Of particular interest is a study conducted in 2010 by Dr. Raymond Mar, a psychologist at York University, using preschool children. He and his colleagues discovered a direct corollary between how much a child is read to and the child’s Theory of Mind. Theory of Mind (ToM) is the ability of an individual to understand his or her own mental states, and to realize that others also have minds with perhaps different beliefs and desires. It is believed that ToM is an innate quality in human beings that generally takes many years of social interaction to develop.
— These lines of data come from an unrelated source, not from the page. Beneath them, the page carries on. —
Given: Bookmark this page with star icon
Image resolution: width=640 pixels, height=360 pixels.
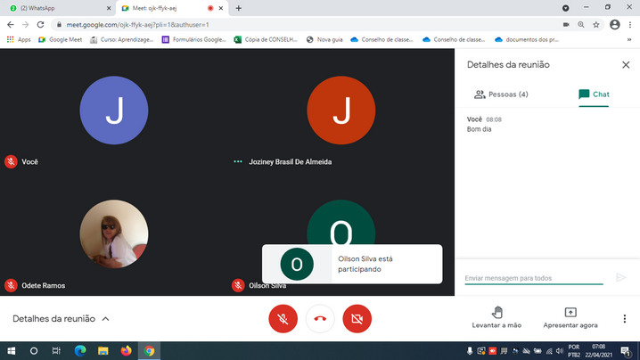Looking at the screenshot, I should 596,25.
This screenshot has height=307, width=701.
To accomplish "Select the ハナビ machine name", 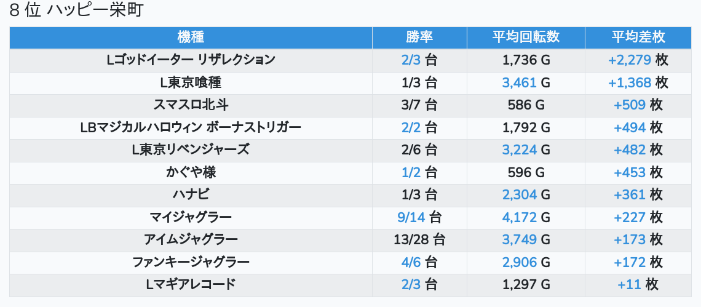I will [191, 194].
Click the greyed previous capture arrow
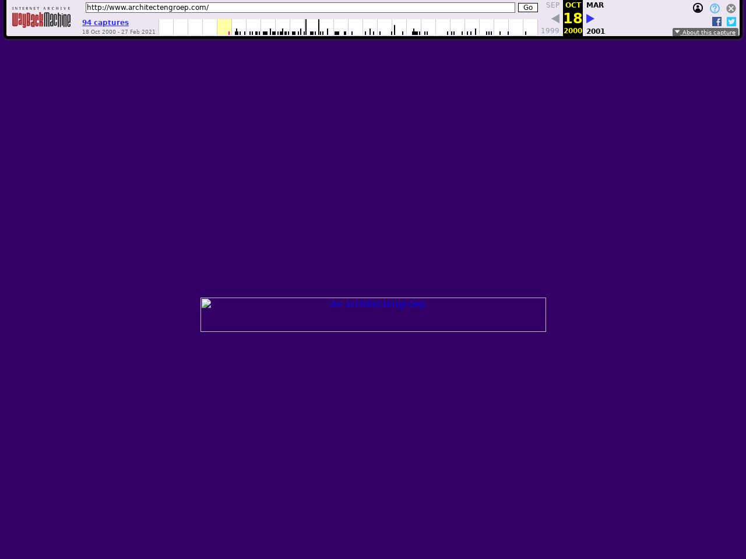Image resolution: width=746 pixels, height=559 pixels. point(555,19)
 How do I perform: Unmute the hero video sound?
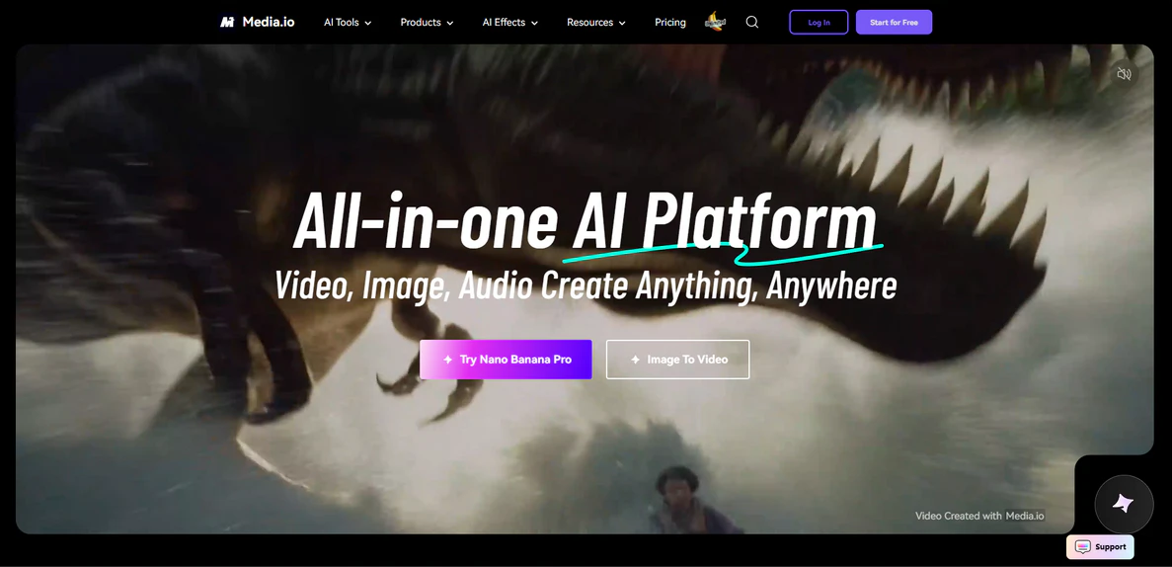click(1124, 74)
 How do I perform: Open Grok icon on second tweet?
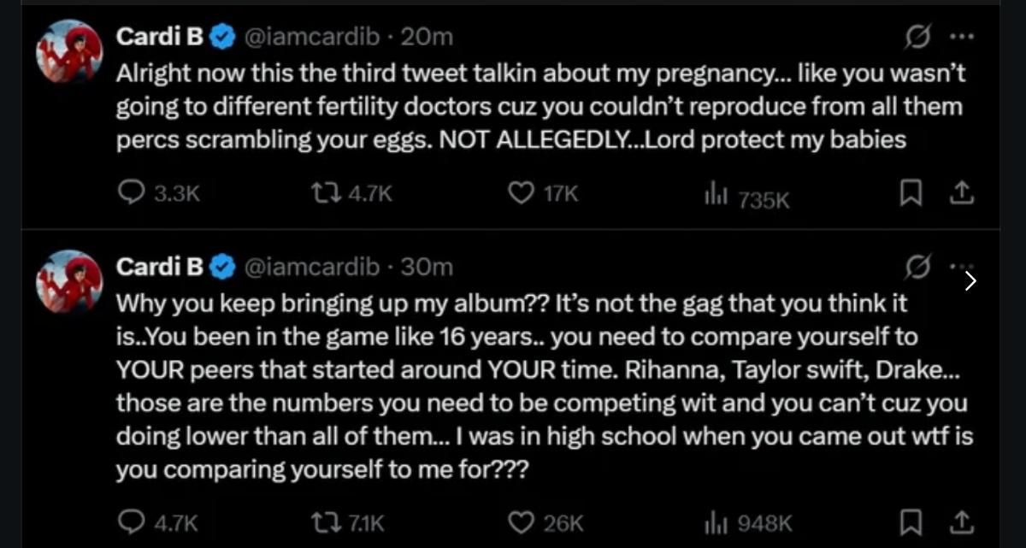917,268
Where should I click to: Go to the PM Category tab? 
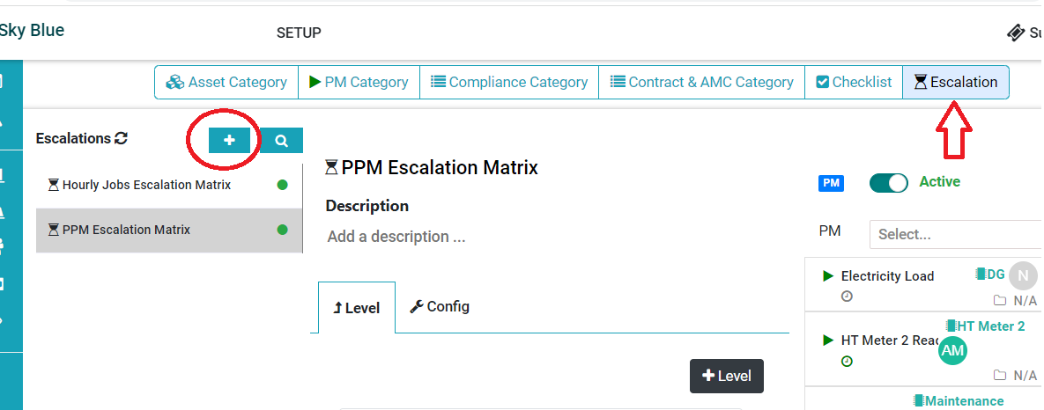tap(359, 82)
Having a keen sense of ToM is an abstract quality, and while children learn more readily with their senses, understand the concrete, and live in the present, reading about other’s thoughts and feelings helps a child to take the leap from the actual to the abstract.

We laugh at characters who are silly, but we also feel concern for characters who are sad, lonely, afraid, or hurt. A child, while reading, “practices” these feelings, acquiring an early knowledge of compassion. In a book such as The Rainbow Fish, children are exposed to the idea of sharing versus not sharing. How does it make you feel when you share? When someone shares with you? When someone doesn’t share with you? Books can evoke powerful emotions that children can safely and securely contend with, creating a sensitivity to emotional nuance often missed in the heat of the argument over whose turn it is.

Stories help a child to learn that sad feelings can be soothed, that happy feelings can be shared, and that these feelings are universal. We all celebrate, over and over again as we reread, that Harold, wielding only a purple crayon, will figure out all by himself how to get home safely, that the little blue engine will make it up and over the hill, and that wicked witches can be defeated by little girls in sparkly shoes.